29.8.11

Os finos e as finas da fossa

(música de fossa: é triste, mas é assim mesmo)

Música de fossa costuma ser menosprezada por parte dos consumidores musicais, como obra de menor valor, muitas vezes, inclusive, confundida com o que se costuma chamar de brega, conceito, aliás, um tanto frouxo e relativo. Àquelas mais antigas, anteriores à decada de 60, a impostação de voz típica dos cantores de então contribuía para conferir um ar ainda mais austero e melancólico. 

Nesse sentido, o brega, mesmo sendo um estilo também propício a temas voltados a arroubos sentimentais, contrapõe-se ao gênero de fossa, por fazer uso de uma abordagem, em geral, menos pesada, negativa e triste nas canções, entoadas com um estilo de voz mais suave, próprio da fase pós-bossa-nova.

Alguns teóricos musicais afirmam que o estilo brega surgiu como uma derivação da Jovem Guarda e suas canções de cunho romântico. O termo, em si, tornou-se comum apenas nos anos 80, mas o conceito já existia nas décadas anteriores (em vez de brega, cafona), ou desde a época das cavernas, considerando-se tal conceito associado ao preconceito, algo inerente ao ser humano.

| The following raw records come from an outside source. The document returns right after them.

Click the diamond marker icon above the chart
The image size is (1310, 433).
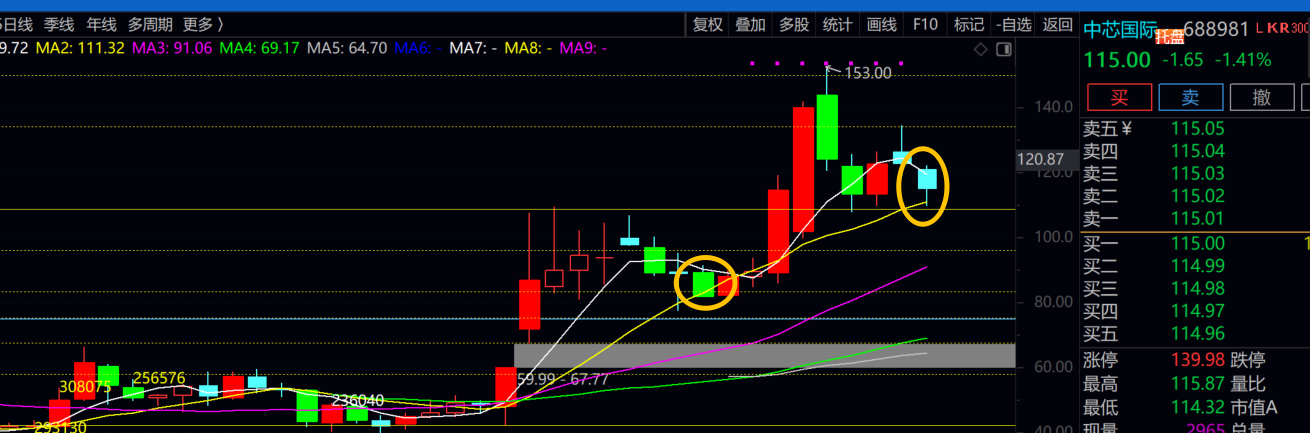[981, 48]
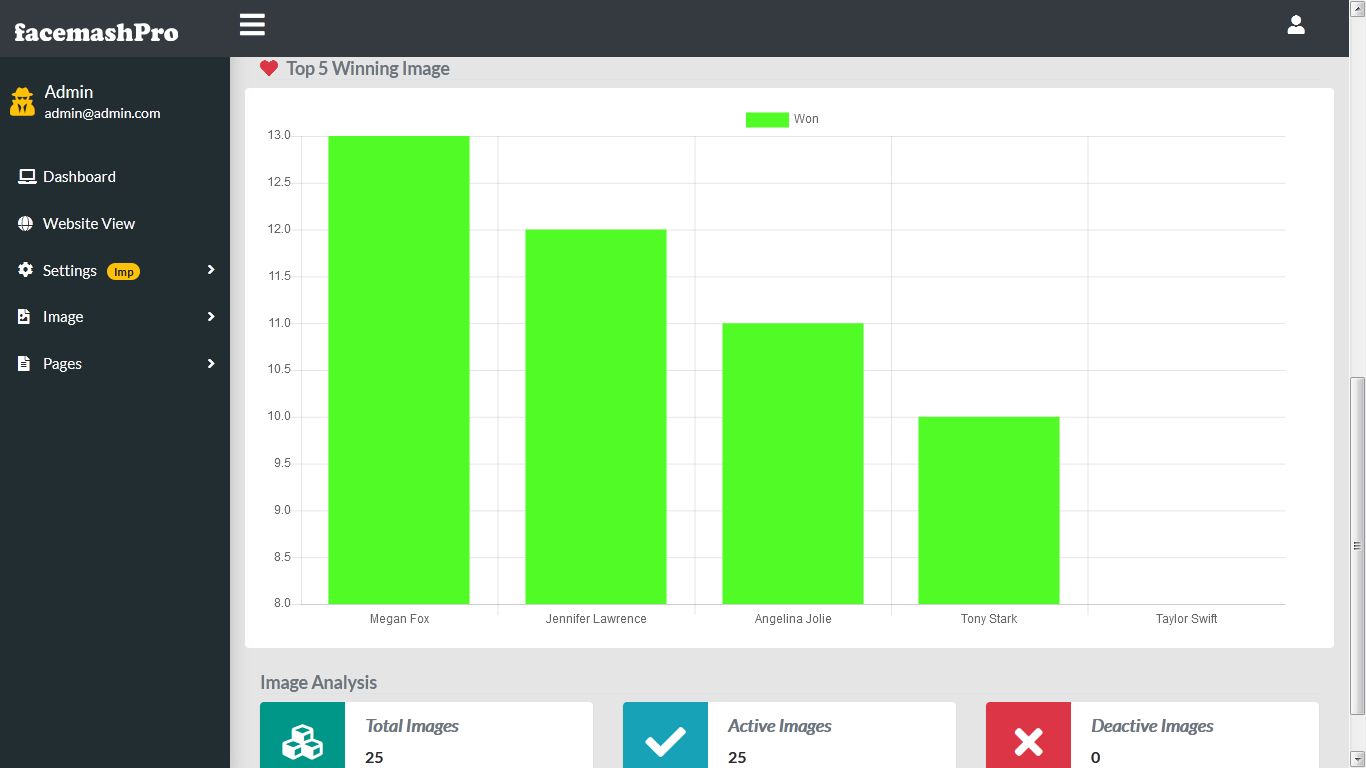Expand the Settings submenu
The image size is (1366, 768).
pos(209,270)
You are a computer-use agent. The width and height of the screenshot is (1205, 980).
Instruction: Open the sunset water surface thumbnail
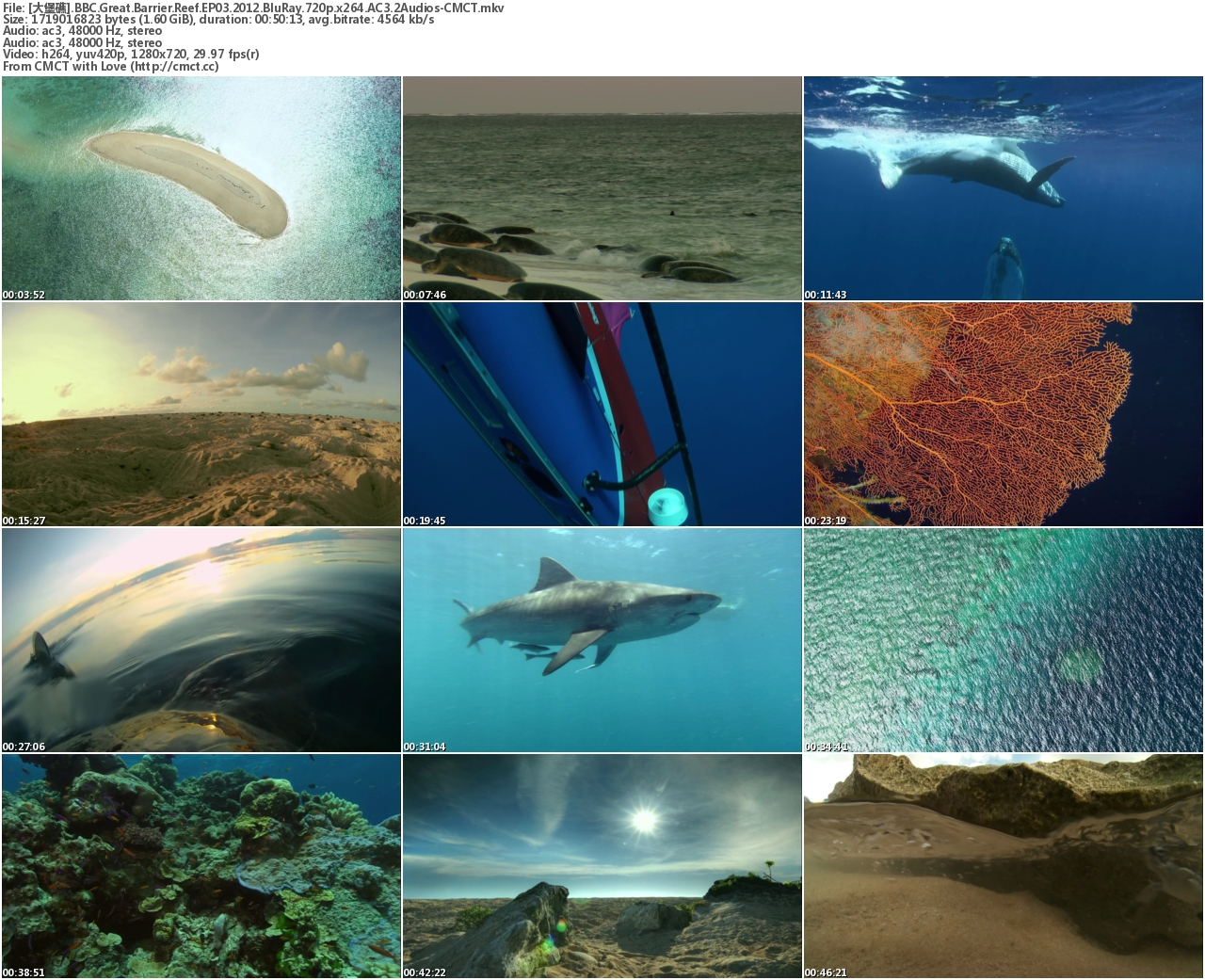tap(201, 640)
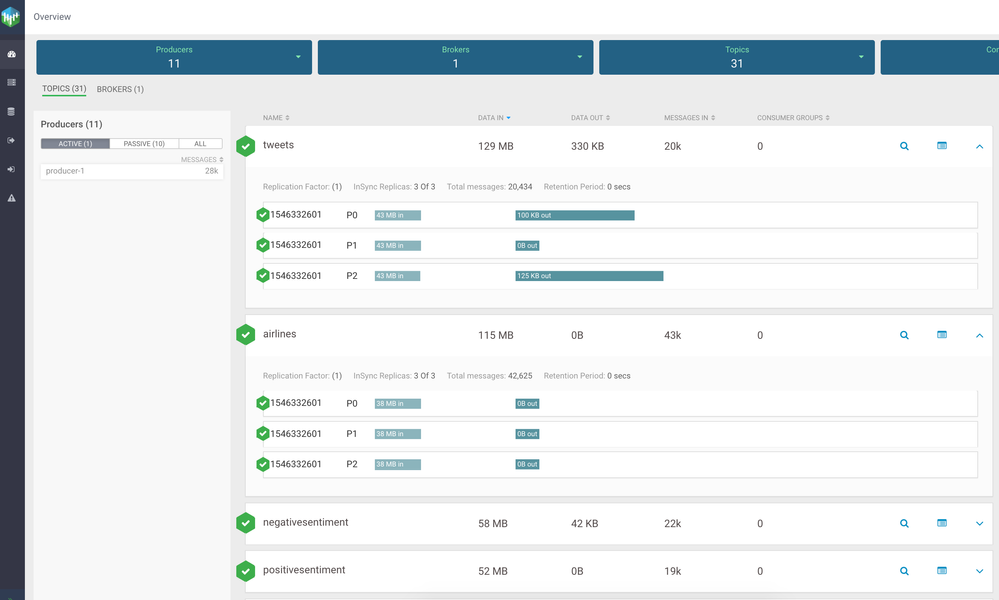Screen dimensions: 999x600
Task: Click the magnifier icon for tweets topic
Action: [904, 146]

Foi depois da Jovem Guarda e da revolucionária década de 60, porém, que uma cisão fez-se irreversível, deixando em lados opostos os cantores cultuados pelas camadas mais e menos abastadas da população.

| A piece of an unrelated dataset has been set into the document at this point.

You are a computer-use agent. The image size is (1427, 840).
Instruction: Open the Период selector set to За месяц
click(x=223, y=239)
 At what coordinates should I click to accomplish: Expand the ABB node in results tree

A rápida mudança de costumes e o consequente conflito de gerações ocorridos nos anos 60 fizeram com que os conceitos de bom e mau gosto se confundissem com os de novo e antigo. Foi aí que surgiu, também, o termo música popular brasileira (MPB), para designar um dos lados (o brega, então, seria a MPPB, ou ainda, o lado B da MPB). Mas, deixemos de choro e voltemos à fossa...

Como o ato de expor sentimentos é algo, em geral, mais ligado ao sexo feminino, as cantoras de fossa sempre superaram, em número, os cantores. Waleska e Maysa, por exemplo, dividem o título de rainha da fossa, que poderia ser outorgado, também, a Núbia Lafayette, Nora Ney, entre outras (a tendência ao arroubo ou excesso começa, literalmente, nos nomes, com seus k, w, y marcantes). A despeito dessa predominância feminina na discussão de assuntos sentimentais (incluindo, aí, a famosa D.R., bicho-papão para os homens), vêm de compositores do sexo masculino algumas das canções mais fundo de poço da música popular brasileira. 

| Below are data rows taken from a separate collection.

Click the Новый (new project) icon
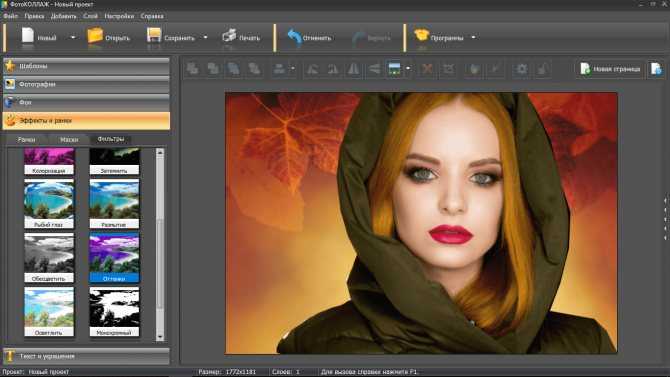 [x=28, y=36]
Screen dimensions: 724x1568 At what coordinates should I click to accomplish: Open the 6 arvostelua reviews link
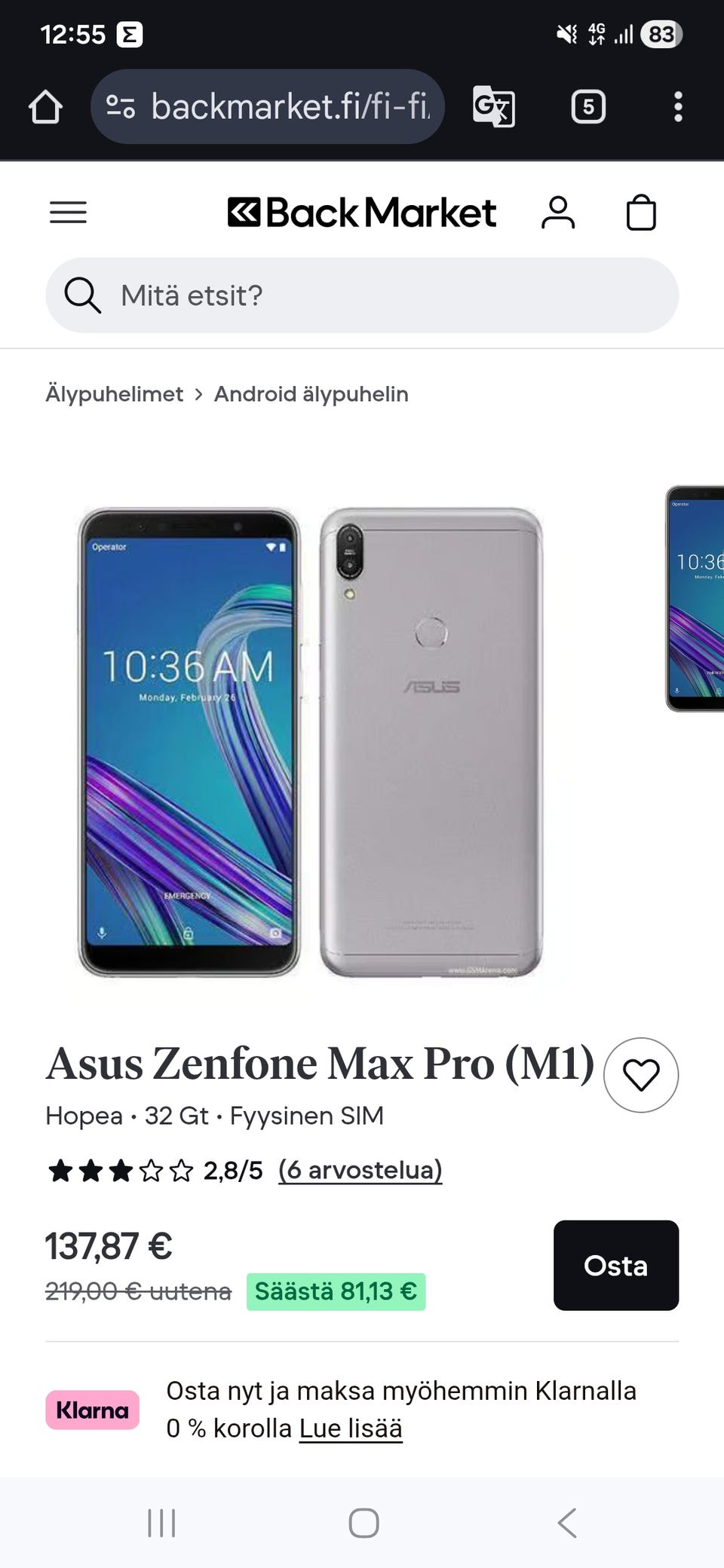tap(360, 1170)
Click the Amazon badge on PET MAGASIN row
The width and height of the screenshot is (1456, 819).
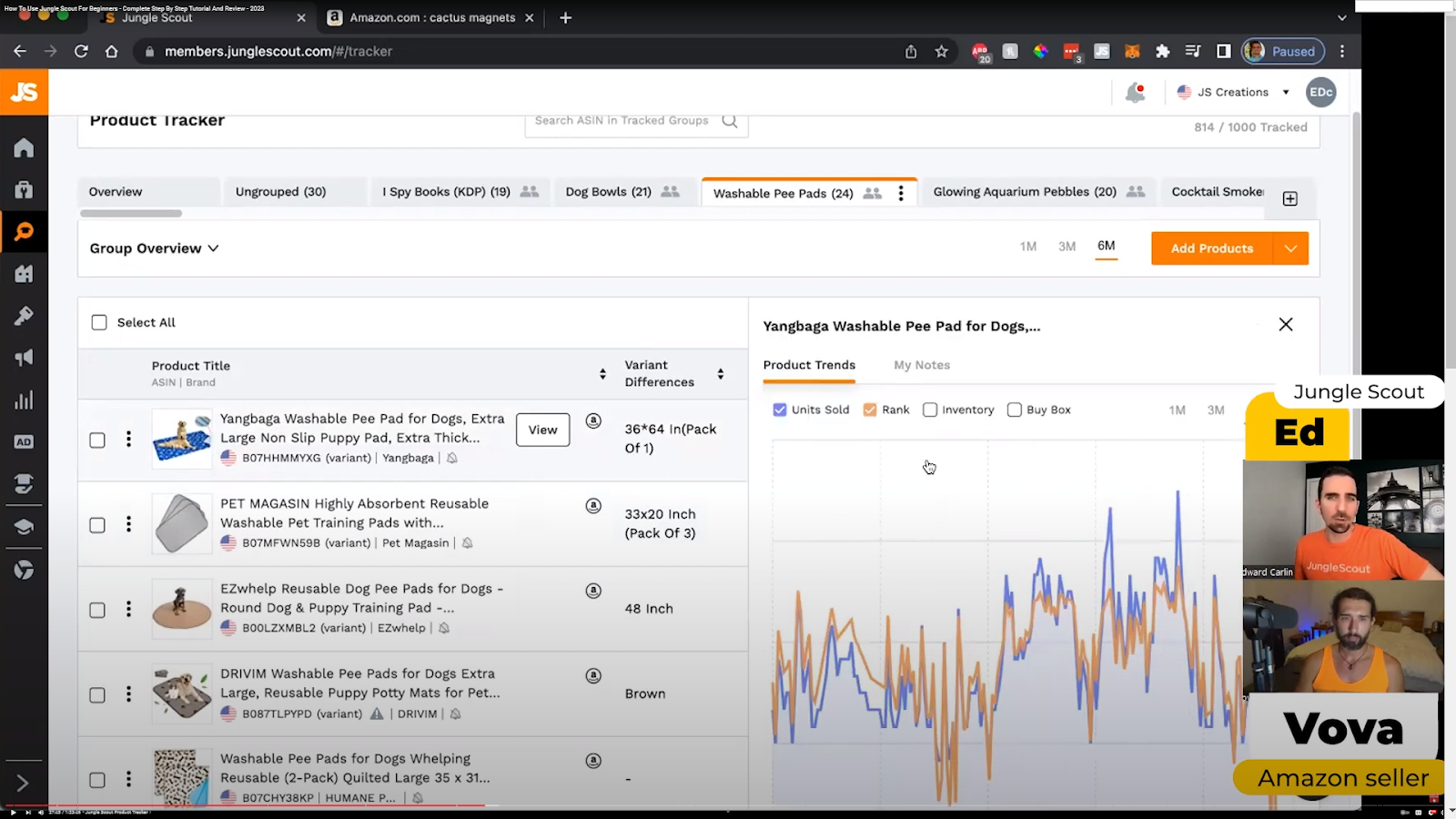point(593,506)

Esta noite eu queria que o mundo acabasse (Silvinho), famosa na voz de Núbia Lafayette, é uma delas: “Esta é a noite da minha agonia, é a noite da minha tristeza, por isso eu quero morrer”. Ninguém me ama*, dos pernambucanos Antônio Maria (vai ver que é pelo Maria no nome) e Fernando Lobo (pai de Edu Lobo), é campeã no estilo e, também, ideal para momentos de fossa, a começar do título, recitado logo no início, como a revelar a lamúria que vem pela frente. De fracasso em fracasso, da primeira à última estrofe, segue o martírio, até chegar ao limite suportável, nos versos finais, onde o suplício vai chegando ao fim, junto com a canção e o cansaço: “... cansaço da vida, cansaço de mim, velhice chegando e eu chegando ao fim”.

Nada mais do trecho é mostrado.